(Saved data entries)
__________________________________________________
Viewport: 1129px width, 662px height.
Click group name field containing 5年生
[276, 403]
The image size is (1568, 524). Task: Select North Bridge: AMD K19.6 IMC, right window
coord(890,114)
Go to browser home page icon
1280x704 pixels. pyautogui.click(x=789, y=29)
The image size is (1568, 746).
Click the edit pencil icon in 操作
__________________________________________________
About this task:
Going from the line that contains "The image size is (1568, 746)." to the last line of the records, reproduce every line as written.

Exercise answer:
The image size is (1568, 746).
Click the edit pencil icon in 操作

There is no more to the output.